If nothing else, Caster Semenya has earned the respect of thousands of spectators this week. Showing amazing poise under the intense spotlight which has rightly or wrongly been glaring on her throughout the duration of these World Championships in Berlin.
The newly-crowned 800m world champion has been the subject of increased speculation over her gender. After making headlines when she set a sensational time of 1:56:72 at the African Junior Championships in Mauritius.
In doing so the 18-year-old had set the fastest time worldwide in the 800m this year, and prompted the International Association of Athletics Federation to demand the South African Athletics Federation carry out testing to ascertain the gender of Semenya.
Since July, Semenya has been caught up in a media whirlwind after claiming gold in the final of the 800m at the World Championships in Berlin. The matter has been handled in a very public way, leaving the athlete under intense scrutiny.
According to IAAF spokesman, Nick Davies, there has been "no suggestion" that the athlete is male and is guilty of cheating by covering up her true gender. Instead, the test will focus on the whether the athlete has a chromosomal disorder.

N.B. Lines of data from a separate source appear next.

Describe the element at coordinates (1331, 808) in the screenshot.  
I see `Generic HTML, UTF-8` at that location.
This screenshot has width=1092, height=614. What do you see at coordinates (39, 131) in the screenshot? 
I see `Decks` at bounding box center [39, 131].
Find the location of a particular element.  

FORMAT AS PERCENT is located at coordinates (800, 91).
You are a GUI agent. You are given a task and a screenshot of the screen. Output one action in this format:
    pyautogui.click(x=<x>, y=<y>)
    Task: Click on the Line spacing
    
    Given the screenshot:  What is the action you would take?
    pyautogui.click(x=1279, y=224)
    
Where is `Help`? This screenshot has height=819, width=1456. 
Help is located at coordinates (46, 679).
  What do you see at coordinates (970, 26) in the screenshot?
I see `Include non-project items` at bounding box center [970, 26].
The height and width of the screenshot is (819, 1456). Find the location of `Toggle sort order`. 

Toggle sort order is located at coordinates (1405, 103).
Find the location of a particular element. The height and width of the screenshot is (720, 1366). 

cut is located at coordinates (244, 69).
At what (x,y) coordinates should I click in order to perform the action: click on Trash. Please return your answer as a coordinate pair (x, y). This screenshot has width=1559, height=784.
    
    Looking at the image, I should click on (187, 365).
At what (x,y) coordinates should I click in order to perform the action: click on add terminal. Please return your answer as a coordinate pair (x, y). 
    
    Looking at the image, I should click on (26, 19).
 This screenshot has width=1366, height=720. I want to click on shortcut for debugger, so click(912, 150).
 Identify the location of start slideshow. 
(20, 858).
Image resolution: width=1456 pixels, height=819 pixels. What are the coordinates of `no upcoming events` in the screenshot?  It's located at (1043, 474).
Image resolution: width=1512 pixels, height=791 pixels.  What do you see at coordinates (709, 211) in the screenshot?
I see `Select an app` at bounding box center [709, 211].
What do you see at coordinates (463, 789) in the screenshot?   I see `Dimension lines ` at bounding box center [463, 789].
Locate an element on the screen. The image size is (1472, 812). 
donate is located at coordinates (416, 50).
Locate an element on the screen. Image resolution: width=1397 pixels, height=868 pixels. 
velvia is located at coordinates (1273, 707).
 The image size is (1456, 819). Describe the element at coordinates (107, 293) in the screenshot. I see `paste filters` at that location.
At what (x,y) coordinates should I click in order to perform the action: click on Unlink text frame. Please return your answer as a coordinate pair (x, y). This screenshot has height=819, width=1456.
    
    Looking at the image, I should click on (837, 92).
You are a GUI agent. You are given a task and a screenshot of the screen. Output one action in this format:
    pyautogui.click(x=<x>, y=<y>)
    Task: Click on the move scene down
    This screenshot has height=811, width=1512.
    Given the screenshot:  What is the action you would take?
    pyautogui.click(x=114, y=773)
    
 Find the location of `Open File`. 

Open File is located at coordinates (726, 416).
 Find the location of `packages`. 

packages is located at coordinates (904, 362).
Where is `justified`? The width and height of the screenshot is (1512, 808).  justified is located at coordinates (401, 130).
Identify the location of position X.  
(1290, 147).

The examination is not a simple process as it requires in-depth testing to determine the sex of the South African. In truth, it is not uncommon for a woman to born with both male organs or chromosomes, (vice versa for a man).
There are over 60,000 inter-sex people in the world today, so this condition is not unheard of in our society. It occurs in males who are born with XX chromosomes and alternatively with females who have the XY chromosomes. Whether this is the case with Semenya, only the results will tell us.
So far she has only been judged on her external appearance, which strikes the chord of being extremly unfair and inhumane. The girl is powerfully built and clearly has real talent. Nevertheless the IAAF will persevere with their medical examinations with no outcome predicted for some time yet.
If the results yield an abnormal amount of male chromosomes in the athlete’s genetic make-up then the question of a suitable course of action will undoubtedly spark much debate. Should she be stripped of her gold medal?
Leonard Chuene, president of the SAAF, told the media that Semenya’s only crime "was to be born." It reflects poorly on society today that such an inquisition has been held so publicly.
Even before the final of the 800m had commenced, the IAAF had announced that an inquiry into the South African’s gender was to be held. The timing of the announcement couldn’t be any more insensitive, coming days before the biggest race of her young life.
The treatment of the 800m star has been despicable with the complete abandonment of the principal; "innocent until proven guilty." The question has to be raised, if the athlete dubbed 'Our Golden Girl' by a local South African paper, had instead crashed out in the heats of the 800m in Berlin, would there be such controversy over her gender?
The gold medallist deserves credit. She coped admirably under the glare of judgemental eyes examining her features trying to assess was she a male or female. Even amongst her fellow athletes she received criticism with Italian 800m runner, Elisa Piccone, insisting Samenya "is not a woman."
British bronze medallist, Jenny Meadows, offered her opinion on the situation, sympathizing with the unfortunate plight of the teenager.
"I just feel sorry for Caster," said Meadows who was 3/100s of a second away from a silver medal. "It's not a nice position to be in. It's for the IAAF and South African federation to sort that out. I don't think she should have been put in that position at all."
The runner has received firm backing from members of her family, the SAAF and fellow athletes who have all offered messages of support during the turmoil. The situation needs to be diffused sooner rather than later, with the matter preferably be dealt with away from prying eyes of the media.